[start]

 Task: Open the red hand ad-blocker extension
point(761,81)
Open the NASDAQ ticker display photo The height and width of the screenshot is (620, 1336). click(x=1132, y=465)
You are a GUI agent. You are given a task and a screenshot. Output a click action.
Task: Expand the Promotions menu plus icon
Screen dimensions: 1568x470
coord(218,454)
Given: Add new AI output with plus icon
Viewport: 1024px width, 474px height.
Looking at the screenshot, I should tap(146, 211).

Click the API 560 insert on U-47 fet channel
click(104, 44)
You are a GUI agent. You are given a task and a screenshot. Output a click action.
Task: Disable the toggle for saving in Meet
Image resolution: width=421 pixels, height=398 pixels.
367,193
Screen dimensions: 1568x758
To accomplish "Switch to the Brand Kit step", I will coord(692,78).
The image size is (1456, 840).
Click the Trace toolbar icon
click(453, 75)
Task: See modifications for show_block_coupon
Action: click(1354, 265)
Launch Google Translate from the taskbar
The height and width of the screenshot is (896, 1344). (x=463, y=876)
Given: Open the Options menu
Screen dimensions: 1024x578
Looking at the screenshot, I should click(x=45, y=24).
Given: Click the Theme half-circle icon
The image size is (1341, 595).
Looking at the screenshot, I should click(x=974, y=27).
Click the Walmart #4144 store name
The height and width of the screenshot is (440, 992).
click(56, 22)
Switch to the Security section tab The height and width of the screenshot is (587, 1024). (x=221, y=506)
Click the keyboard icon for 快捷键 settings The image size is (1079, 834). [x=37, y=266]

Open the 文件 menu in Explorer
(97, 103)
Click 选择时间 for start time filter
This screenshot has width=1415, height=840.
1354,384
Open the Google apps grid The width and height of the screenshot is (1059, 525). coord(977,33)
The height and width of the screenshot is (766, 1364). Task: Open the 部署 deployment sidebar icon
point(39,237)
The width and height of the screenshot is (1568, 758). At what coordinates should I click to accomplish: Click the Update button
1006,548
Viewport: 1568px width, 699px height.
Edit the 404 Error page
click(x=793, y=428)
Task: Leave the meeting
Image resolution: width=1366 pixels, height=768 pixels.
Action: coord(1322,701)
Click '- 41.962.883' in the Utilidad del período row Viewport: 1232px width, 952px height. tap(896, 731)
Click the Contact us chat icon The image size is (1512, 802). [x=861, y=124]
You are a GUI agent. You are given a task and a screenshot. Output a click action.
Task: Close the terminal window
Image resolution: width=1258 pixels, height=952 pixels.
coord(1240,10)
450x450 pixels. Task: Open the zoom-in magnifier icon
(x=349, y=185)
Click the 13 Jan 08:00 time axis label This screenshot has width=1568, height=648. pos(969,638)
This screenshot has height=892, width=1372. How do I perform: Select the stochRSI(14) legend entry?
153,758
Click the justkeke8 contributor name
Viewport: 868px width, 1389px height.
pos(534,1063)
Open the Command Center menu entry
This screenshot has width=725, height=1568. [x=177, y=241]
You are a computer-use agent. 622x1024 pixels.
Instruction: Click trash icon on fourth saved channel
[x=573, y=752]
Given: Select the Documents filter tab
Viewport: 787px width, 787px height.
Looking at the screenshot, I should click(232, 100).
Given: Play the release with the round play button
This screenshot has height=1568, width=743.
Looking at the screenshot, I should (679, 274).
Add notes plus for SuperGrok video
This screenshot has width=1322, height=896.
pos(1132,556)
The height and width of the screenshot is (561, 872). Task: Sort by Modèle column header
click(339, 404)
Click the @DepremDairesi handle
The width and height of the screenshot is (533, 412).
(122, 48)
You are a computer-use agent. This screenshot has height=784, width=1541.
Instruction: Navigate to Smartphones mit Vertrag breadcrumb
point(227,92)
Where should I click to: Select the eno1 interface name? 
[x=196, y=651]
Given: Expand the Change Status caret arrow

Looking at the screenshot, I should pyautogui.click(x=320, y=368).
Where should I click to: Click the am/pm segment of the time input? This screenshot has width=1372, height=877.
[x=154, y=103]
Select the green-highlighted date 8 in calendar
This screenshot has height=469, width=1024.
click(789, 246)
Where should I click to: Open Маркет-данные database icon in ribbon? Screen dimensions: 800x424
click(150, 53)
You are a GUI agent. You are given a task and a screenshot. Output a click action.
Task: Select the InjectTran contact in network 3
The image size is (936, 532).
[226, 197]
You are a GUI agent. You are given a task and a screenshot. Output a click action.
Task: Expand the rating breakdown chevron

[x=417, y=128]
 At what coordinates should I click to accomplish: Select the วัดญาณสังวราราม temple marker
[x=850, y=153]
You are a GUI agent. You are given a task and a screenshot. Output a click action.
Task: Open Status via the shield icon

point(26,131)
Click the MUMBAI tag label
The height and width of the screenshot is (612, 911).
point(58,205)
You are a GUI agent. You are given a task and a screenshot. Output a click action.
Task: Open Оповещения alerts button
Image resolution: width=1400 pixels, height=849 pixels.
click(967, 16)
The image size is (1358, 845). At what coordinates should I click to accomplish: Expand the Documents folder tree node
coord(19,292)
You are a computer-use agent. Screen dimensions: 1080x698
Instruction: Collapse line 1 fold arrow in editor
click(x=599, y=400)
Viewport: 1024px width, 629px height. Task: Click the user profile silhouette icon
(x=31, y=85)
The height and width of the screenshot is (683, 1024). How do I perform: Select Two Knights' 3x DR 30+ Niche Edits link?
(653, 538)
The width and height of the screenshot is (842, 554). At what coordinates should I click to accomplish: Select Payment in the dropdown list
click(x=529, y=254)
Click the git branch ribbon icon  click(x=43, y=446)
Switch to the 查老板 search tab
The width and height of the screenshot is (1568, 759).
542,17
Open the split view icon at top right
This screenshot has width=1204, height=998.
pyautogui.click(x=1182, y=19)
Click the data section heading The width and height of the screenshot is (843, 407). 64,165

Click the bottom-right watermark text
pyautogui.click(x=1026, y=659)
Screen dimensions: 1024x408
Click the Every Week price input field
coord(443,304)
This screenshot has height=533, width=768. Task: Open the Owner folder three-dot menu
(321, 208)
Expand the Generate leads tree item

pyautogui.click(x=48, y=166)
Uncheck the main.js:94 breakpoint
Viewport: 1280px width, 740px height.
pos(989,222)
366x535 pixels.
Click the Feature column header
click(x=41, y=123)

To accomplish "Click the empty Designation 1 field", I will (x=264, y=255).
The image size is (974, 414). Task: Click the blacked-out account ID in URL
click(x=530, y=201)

[end]

## WHAT IS BEING ASKED
Rewrite all of the items above with every occurrence of "Screen dimensions" replaced by "Display size", keeping the rest unchanged.

## TASK SOLUTION
 Task: Open the red hand ad-blocker extension
point(761,81)
Open the NASDAQ ticker display photo The height and width of the screenshot is (620, 1336). click(x=1132, y=465)
You are a GUI agent. You are given a task and a screenshot. Output a click action.
Task: Expand the Promotions menu plus icon
Display size: 1568x470
coord(218,454)
Given: Add new AI output with plus icon
Viewport: 1024px width, 474px height.
Looking at the screenshot, I should tap(146, 211).

Click the API 560 insert on U-47 fet channel
click(104, 44)
You are a GUI agent. You are given a task and a screenshot. Output a click action.
Task: Disable the toggle for saving in Meet
Image resolution: width=421 pixels, height=398 pixels.
367,193
Display size: 1568x758
To accomplish "Switch to the Brand Kit step", I will coord(692,78).
The image size is (1456, 840).
Click the Trace toolbar icon
click(453, 75)
Task: See modifications for show_block_coupon
Action: click(1354, 265)
Launch Google Translate from the taskbar
The height and width of the screenshot is (896, 1344). (x=463, y=876)
Given: Open the Options menu
Display size: 1024x578
Looking at the screenshot, I should click(x=45, y=24).
Given: Click the Theme half-circle icon
The image size is (1341, 595).
Looking at the screenshot, I should click(x=974, y=27).
Click the Walmart #4144 store name
The height and width of the screenshot is (440, 992).
click(56, 22)
Switch to the Security section tab The height and width of the screenshot is (587, 1024). (x=221, y=506)
Click the keyboard icon for 快捷键 settings The image size is (1079, 834). [x=37, y=266]

Open the 文件 menu in Explorer
(97, 103)
Click 选择时间 for start time filter
This screenshot has width=1415, height=840.
1354,384
Open the Google apps grid The width and height of the screenshot is (1059, 525). coord(977,33)
The height and width of the screenshot is (766, 1364). Task: Open the 部署 deployment sidebar icon
point(39,237)
The width and height of the screenshot is (1568, 758). At what coordinates should I click to accomplish: Click the Update button
1006,548
Viewport: 1568px width, 699px height.
Edit the 404 Error page
click(x=793, y=428)
Task: Leave the meeting
Image resolution: width=1366 pixels, height=768 pixels.
Action: coord(1322,701)
Click '- 41.962.883' in the Utilidad del período row Viewport: 1232px width, 952px height. tap(896, 731)
Click the Contact us chat icon The image size is (1512, 802). [x=861, y=124]
You are a GUI agent. You are given a task and a screenshot. Output a click action.
Task: Close the terminal window
Image resolution: width=1258 pixels, height=952 pixels.
coord(1240,10)
450x450 pixels. Task: Open the zoom-in magnifier icon
(x=349, y=185)
Click the 13 Jan 08:00 time axis label This screenshot has width=1568, height=648. pos(969,638)
This screenshot has height=892, width=1372. How do I perform: Select the stochRSI(14) legend entry?
153,758
Click the justkeke8 contributor name
Viewport: 868px width, 1389px height.
pos(534,1063)
Open the Command Center menu entry
This screenshot has width=725, height=1568. [x=177, y=241]
You are a computer-use agent. 622x1024 pixels.
Instruction: Click trash icon on fourth saved channel
[x=573, y=752]
Given: Select the Documents filter tab
Viewport: 787px width, 787px height.
Looking at the screenshot, I should click(232, 100).
Given: Play the release with the round play button
This screenshot has height=1568, width=743.
Looking at the screenshot, I should (679, 274).
Add notes plus for SuperGrok video
This screenshot has width=1322, height=896.
pos(1132,556)
The height and width of the screenshot is (561, 872). Task: Sort by Modèle column header
click(339, 404)
Click the @DepremDairesi handle
The width and height of the screenshot is (533, 412).
(122, 48)
You are a computer-use agent. This screenshot has height=784, width=1541.
Instruction: Navigate to Smartphones mit Vertrag breadcrumb
point(227,92)
Where should I click to: Select the eno1 interface name? 
[x=196, y=651]
Given: Expand the Change Status caret arrow

Looking at the screenshot, I should pyautogui.click(x=320, y=368).
Where should I click to: Click the am/pm segment of the time input? This screenshot has width=1372, height=877.
[x=154, y=103]
Select the green-highlighted date 8 in calendar
This screenshot has height=469, width=1024.
click(789, 246)
Where should I click to: Open Маркет-данные database icon in ribbon? Display size: 800x424
click(150, 53)
You are a GUI agent. You are given a task and a screenshot. Output a click action.
Task: Select the InjectTran contact in network 3
The image size is (936, 532).
[226, 197]
You are a GUI agent. You are given a task and a screenshot. Output a click action.
Task: Expand the rating breakdown chevron

[x=417, y=128]
 At what coordinates should I click to accomplish: Select the วัดญาณสังวราราม temple marker
[x=850, y=153]
You are a GUI agent. You are given a task and a screenshot. Output a click action.
Task: Open Status via the shield icon

point(26,131)
Click the MUMBAI tag label
The height and width of the screenshot is (612, 911).
point(58,205)
You are a GUI agent. You are given a task and a screenshot. Output a click action.
Task: Open Оповещения alerts button
Image resolution: width=1400 pixels, height=849 pixels.
click(967, 16)
The image size is (1358, 845). At what coordinates should I click to accomplish: Expand the Documents folder tree node
coord(19,292)
You are a computer-use agent. Display size: 1080x698
Instruction: Collapse line 1 fold arrow in editor
click(x=599, y=400)
Viewport: 1024px width, 629px height. Task: Click the user profile silhouette icon
(x=31, y=85)
The height and width of the screenshot is (683, 1024). How do I perform: Select Two Knights' 3x DR 30+ Niche Edits link?
(653, 538)
The width and height of the screenshot is (842, 554). At what coordinates should I click to accomplish: Select Payment in the dropdown list
click(x=529, y=254)
Click the git branch ribbon icon  click(x=43, y=446)
Switch to the 查老板 search tab
The width and height of the screenshot is (1568, 759).
542,17
Open the split view icon at top right
This screenshot has width=1204, height=998.
pyautogui.click(x=1182, y=19)
Click the data section heading The width and height of the screenshot is (843, 407). 64,165

Click the bottom-right watermark text
pyautogui.click(x=1026, y=659)
Display size: 1024x408
Click the Every Week price input field
coord(443,304)
This screenshot has height=533, width=768. Task: Open the Owner folder three-dot menu
(321, 208)
Expand the Generate leads tree item

pyautogui.click(x=48, y=166)
Uncheck the main.js:94 breakpoint
Viewport: 1280px width, 740px height.
pos(989,222)
366x535 pixels.
Click the Feature column header
click(x=41, y=123)

To accomplish "Click the empty Designation 1 field", I will (x=264, y=255).
The image size is (974, 414). Task: Click the blacked-out account ID in URL
click(x=530, y=201)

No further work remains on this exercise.